[Problem statement]: What lines of the data below hold the string "height"? Copy each one out.

[Supplied material]:
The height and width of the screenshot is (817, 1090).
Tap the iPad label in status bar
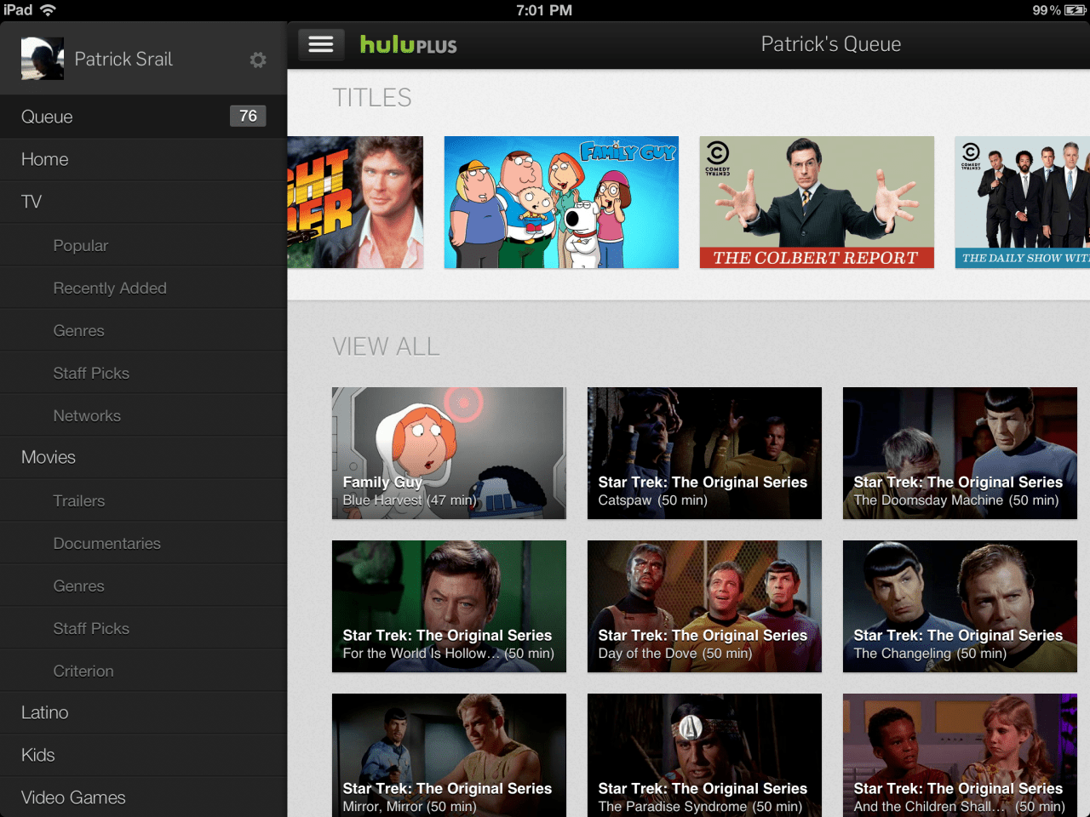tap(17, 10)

...

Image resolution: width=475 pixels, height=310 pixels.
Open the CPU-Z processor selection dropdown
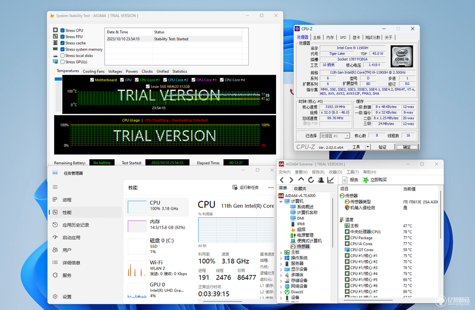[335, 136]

[The completed task]:
The height and width of the screenshot is (817, 1090).
Image resolution: width=475 pixels, height=310 pixels.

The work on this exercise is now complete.